> **Required work**: Output the items between the lines holding "You are a computer-use" and "click(x=727, y=73)", inclusive, as a two-column CSV with the header instruction,response. Give one row per item, with its text under instruction and its answer under response, each in a single quoted field with line breaks replaced by spaces.

[Items excerpted from a collection]
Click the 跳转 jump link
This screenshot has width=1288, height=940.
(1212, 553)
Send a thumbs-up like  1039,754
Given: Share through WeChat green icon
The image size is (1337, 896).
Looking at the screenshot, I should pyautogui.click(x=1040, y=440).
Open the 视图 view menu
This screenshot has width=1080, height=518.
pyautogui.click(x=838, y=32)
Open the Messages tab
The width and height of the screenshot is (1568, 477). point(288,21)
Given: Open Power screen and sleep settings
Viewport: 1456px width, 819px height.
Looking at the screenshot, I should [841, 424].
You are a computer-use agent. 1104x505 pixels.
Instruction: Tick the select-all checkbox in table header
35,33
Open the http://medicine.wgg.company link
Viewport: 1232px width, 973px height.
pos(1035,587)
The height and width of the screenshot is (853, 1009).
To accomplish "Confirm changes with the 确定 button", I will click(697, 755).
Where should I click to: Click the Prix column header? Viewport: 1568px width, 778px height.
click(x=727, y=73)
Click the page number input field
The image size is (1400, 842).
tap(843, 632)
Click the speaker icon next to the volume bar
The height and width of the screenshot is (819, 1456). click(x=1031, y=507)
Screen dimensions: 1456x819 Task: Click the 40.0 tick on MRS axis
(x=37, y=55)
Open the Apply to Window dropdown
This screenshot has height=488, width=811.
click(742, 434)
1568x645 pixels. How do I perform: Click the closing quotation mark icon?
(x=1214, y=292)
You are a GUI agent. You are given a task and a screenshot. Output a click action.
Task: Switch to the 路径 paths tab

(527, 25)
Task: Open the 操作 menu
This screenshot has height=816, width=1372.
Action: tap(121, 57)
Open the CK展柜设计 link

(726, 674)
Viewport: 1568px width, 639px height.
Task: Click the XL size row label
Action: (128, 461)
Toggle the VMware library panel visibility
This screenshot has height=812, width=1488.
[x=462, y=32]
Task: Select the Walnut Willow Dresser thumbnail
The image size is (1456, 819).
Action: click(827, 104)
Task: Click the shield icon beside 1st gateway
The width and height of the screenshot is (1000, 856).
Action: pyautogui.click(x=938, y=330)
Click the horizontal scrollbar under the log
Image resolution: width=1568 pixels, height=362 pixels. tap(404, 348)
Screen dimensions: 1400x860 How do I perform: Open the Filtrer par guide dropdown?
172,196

> **Written answer**:
instruction,response
"You are a computer-use agent. 1104x505 pixels. Instruction: Tick the select-all checkbox in table header","35,33"
"Open the http://medicine.wgg.company link Viewport: 1232px width, 973px height.","pos(1035,587)"
"The height and width of the screenshot is (853, 1009). To accomplish ""Confirm changes with the 确定 button"",","I will click(697, 755)."
"Where should I click to: Click the Prix column header? Viewport: 1568px width, 778px height.","click(x=727, y=73)"